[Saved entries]
**********

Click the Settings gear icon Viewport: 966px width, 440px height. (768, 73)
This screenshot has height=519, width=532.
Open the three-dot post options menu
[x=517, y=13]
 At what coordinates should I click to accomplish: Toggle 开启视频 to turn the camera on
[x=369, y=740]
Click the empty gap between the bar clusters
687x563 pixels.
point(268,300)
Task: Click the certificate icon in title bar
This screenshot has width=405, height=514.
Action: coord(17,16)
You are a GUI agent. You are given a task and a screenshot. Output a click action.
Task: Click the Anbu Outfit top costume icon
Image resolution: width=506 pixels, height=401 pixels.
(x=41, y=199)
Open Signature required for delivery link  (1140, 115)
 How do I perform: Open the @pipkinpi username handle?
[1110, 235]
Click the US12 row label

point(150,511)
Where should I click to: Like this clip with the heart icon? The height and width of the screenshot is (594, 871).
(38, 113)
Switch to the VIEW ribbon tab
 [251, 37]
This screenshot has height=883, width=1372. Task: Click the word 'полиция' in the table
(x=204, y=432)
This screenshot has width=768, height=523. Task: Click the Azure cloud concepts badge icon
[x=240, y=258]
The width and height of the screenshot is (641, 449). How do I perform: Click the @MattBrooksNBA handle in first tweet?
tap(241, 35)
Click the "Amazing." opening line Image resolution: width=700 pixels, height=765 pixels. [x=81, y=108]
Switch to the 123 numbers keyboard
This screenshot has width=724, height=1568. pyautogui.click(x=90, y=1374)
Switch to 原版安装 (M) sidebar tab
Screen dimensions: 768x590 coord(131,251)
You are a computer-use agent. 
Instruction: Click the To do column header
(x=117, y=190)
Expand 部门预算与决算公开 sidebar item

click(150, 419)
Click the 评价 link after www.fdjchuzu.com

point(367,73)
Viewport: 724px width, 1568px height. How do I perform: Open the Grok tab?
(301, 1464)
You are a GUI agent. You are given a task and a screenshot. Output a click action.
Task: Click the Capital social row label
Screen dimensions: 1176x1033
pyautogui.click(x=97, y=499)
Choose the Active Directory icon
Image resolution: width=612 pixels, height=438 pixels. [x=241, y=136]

**********

- Instructions for the task -
Retype the lines above, keeping every character.

- Answer section -
Click the Settings gear icon Viewport: 966px width, 440px height. (768, 73)
This screenshot has height=519, width=532.
Open the three-dot post options menu
[x=517, y=13]
 At what coordinates should I click to accomplish: Toggle 开启视频 to turn the camera on
[x=369, y=740]
Click the empty gap between the bar clusters
687x563 pixels.
point(268,300)
Task: Click the certificate icon in title bar
This screenshot has width=405, height=514.
Action: coord(17,16)
You are a GUI agent. You are given a task and a screenshot. Output a click action.
Task: Click the Anbu Outfit top costume icon
Image resolution: width=506 pixels, height=401 pixels.
(x=41, y=199)
Open Signature required for delivery link  (1140, 115)
 How do I perform: Open the @pipkinpi username handle?
[1110, 235]
Click the US12 row label

point(150,511)
Where should I click to: Like this clip with the heart icon? The height and width of the screenshot is (594, 871).
(38, 113)
Switch to the VIEW ribbon tab
 [251, 37]
This screenshot has height=883, width=1372. Task: Click the word 'полиция' in the table
(x=204, y=432)
This screenshot has width=768, height=523. Task: Click the Azure cloud concepts badge icon
[x=240, y=258]
The width and height of the screenshot is (641, 449). How do I perform: Click the @MattBrooksNBA handle in first tweet?
tap(241, 35)
Click the "Amazing." opening line Image resolution: width=700 pixels, height=765 pixels. [x=81, y=108]
Switch to the 123 numbers keyboard
This screenshot has width=724, height=1568. pyautogui.click(x=90, y=1374)
Switch to 原版安装 (M) sidebar tab
Screen dimensions: 768x590 coord(131,251)
You are a computer-use agent. 
Instruction: Click the To do column header
(x=117, y=190)
Expand 部门预算与决算公开 sidebar item

click(150, 419)
Click the 评价 link after www.fdjchuzu.com

point(367,73)
Viewport: 724px width, 1568px height. How do I perform: Open the Grok tab?
(301, 1464)
You are a GUI agent. You are given a task and a screenshot. Output a click action.
Task: Click the Capital social row label
Screen dimensions: 1176x1033
pyautogui.click(x=97, y=499)
Choose the Active Directory icon
Image resolution: width=612 pixels, height=438 pixels. [x=241, y=136]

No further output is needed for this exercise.